I have 2 Gigabyte RX580's in my desktop workstation. I'm running Arch Linux with KDE Plasma on the 5.0.6 kernel.
The cards themselves work fine, except, I have two 1080p HDMI monitors plugged into one of these cards. One in a native HDMI port, one in a passive DVI->HDMI adapter.
This causes the following problem for idle usage:
1. Memory clock is effectively locked at 200Mhz always 2. Core clock is constantly at high frequency P-state 3. Temperatures are increased 4. Power consumption is increased (significantly) 5. PCI bus is always at full speed 6. Forcing core clock to 300Mhz, uses a higher than usual voltage
Below is an excerpt from the rocm-smi utility for the automatic defaults (I have omitted overclock and powercap values for formatting purposes)

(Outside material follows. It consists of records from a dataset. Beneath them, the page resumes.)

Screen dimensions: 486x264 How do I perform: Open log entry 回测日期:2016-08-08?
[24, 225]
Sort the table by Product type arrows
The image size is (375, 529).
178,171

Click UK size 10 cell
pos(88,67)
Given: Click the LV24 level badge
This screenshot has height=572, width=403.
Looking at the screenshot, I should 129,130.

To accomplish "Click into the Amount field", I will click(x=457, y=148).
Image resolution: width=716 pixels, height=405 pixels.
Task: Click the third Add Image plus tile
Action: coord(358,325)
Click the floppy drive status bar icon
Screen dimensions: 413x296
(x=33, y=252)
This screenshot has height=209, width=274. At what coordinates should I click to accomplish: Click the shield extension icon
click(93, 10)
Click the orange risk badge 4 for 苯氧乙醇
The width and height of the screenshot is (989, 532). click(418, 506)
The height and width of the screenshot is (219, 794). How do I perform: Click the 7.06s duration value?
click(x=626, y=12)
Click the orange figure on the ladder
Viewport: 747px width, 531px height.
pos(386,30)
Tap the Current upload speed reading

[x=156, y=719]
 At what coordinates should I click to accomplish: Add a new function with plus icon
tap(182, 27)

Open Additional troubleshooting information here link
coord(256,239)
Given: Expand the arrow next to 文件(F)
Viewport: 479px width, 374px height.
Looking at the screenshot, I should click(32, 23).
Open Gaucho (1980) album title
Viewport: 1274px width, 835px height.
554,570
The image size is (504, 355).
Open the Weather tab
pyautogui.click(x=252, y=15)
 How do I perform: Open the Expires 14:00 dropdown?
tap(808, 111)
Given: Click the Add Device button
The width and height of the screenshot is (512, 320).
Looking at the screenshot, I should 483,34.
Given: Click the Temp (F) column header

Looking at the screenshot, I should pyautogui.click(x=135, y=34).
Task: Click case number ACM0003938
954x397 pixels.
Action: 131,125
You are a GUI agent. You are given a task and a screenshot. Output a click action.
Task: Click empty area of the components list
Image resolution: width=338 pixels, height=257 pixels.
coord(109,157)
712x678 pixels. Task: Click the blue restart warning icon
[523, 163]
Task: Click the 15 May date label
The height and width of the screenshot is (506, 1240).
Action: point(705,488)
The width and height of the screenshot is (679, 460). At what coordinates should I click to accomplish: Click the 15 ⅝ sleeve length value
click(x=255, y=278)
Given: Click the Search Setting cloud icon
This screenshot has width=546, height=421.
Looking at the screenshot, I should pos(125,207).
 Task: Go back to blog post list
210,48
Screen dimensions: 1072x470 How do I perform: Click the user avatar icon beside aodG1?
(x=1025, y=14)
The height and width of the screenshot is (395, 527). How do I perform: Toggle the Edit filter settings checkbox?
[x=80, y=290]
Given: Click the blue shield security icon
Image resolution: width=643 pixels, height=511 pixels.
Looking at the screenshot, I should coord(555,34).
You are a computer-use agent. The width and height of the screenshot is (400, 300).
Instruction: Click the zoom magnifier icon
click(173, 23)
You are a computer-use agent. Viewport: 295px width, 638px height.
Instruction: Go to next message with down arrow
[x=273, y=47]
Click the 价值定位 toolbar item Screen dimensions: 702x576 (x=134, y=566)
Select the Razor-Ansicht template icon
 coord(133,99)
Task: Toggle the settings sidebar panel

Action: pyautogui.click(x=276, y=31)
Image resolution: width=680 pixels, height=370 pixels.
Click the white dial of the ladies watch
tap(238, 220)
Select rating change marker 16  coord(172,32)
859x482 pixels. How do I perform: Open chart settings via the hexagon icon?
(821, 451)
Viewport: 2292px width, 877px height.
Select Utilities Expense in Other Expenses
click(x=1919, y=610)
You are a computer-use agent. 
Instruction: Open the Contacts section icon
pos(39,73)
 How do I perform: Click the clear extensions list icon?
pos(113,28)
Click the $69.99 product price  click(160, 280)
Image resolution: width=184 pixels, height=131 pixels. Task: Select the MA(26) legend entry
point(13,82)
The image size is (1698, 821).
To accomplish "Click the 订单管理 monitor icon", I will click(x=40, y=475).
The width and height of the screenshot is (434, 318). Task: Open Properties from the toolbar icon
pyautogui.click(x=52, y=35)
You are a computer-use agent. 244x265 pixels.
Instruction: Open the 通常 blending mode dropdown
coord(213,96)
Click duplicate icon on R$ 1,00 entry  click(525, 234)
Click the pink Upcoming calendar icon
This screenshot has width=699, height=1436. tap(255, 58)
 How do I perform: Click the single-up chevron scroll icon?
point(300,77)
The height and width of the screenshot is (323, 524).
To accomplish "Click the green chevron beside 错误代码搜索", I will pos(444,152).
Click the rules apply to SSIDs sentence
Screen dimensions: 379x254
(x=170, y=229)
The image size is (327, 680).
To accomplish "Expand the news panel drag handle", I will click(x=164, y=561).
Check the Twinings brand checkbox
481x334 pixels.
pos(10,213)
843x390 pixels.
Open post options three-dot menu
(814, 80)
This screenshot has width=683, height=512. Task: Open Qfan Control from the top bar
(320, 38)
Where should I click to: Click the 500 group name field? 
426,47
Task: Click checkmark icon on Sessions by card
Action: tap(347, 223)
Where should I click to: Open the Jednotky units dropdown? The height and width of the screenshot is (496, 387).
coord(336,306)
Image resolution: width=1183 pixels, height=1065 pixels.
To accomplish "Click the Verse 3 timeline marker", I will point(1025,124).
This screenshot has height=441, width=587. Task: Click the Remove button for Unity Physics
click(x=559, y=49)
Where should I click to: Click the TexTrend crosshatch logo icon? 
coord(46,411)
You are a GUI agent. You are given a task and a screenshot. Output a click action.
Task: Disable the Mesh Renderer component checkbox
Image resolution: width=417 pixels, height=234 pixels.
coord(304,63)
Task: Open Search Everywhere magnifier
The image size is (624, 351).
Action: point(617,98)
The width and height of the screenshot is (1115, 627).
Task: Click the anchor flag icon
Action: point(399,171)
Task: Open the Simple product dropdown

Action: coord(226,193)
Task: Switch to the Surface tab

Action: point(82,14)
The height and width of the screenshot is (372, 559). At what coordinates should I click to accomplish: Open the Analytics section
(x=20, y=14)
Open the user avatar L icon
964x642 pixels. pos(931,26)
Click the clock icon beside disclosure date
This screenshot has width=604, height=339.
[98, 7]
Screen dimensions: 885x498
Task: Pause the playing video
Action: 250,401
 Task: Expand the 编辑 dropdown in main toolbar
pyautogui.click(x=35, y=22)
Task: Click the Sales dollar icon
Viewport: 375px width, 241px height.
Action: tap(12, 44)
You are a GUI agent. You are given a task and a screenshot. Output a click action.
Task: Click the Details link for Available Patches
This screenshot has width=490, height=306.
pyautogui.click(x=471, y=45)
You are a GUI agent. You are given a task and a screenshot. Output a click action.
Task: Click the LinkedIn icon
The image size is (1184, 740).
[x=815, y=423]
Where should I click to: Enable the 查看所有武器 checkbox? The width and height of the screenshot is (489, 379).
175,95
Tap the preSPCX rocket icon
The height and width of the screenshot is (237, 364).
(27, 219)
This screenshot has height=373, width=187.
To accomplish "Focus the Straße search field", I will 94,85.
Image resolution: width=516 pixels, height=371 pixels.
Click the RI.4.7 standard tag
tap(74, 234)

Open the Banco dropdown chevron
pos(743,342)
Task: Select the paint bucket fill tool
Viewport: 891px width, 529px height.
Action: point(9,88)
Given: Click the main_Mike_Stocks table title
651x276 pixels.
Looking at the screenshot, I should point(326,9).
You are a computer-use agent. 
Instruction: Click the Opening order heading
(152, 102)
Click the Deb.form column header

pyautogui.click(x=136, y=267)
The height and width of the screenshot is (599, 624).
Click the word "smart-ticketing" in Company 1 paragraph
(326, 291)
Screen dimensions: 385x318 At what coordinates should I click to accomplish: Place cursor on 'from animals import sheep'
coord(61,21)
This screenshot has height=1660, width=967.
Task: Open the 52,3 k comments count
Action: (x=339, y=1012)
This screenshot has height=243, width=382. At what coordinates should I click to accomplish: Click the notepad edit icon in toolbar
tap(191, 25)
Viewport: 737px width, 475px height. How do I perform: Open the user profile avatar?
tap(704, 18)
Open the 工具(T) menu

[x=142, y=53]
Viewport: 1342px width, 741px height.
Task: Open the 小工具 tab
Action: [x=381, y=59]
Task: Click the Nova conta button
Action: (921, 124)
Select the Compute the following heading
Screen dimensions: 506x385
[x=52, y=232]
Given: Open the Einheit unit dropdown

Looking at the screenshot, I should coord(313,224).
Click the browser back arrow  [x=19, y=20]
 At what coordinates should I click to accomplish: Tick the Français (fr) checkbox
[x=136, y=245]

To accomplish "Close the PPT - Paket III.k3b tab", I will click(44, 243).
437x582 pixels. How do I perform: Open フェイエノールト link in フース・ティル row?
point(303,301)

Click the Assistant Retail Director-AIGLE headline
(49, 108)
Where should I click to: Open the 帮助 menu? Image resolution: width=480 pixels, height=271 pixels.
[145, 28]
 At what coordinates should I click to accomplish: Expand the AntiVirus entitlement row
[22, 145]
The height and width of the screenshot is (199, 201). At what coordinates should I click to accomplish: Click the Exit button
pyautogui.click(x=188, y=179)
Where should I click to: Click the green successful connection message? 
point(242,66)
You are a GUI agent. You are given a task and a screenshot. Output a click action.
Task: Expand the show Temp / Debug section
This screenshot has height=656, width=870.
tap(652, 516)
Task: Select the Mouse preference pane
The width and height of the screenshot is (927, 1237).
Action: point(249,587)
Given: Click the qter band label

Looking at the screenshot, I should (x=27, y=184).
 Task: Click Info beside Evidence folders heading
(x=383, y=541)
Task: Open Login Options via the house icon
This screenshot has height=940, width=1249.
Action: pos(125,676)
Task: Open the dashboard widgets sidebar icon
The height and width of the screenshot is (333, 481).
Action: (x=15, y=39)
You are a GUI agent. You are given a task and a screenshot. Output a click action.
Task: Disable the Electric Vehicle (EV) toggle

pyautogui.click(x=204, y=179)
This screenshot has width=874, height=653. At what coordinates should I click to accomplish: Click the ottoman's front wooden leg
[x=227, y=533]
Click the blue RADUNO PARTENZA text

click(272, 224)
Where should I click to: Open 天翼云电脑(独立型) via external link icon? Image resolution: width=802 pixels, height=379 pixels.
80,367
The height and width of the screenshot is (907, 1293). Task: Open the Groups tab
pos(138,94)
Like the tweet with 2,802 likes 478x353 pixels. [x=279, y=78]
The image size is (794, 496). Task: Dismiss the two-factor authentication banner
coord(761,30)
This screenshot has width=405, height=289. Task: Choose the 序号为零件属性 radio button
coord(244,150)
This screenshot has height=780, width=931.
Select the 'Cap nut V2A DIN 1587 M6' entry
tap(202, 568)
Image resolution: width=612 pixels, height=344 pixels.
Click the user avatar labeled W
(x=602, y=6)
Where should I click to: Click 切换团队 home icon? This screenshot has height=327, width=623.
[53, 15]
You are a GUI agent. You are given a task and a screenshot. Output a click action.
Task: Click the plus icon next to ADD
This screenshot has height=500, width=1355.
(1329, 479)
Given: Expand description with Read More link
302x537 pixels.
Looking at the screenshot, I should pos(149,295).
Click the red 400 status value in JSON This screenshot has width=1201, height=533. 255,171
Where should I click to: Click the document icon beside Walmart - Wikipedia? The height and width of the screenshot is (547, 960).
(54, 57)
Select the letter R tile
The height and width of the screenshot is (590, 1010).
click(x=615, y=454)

2 Monitors connected to GPU 0, No monitors connected to GPU 1 ROCm System Management Interface =============================================================================== GPU Temp AvgPwr SCLK MCLK PCLK Fan Perf GPU% 0 44.0c 36.193W 1145Mhz 2000Mhz 8.0GT/s, x16 40.0% auto 0% 1 37.0c 28.104W 300Mhz 300Mhz 2.5GT/s, x8 0.0% auto 0% =============================================================================== End of ROCm SMI Log
GPU 0 is idle and yet running SCLK and MCLK at unnecessary power levels GPU 1 is truly idle Regarding GPU 0 temperature, I have actually setup a daemon to run the fan at a consistent rate to prevent it from constantly peaking.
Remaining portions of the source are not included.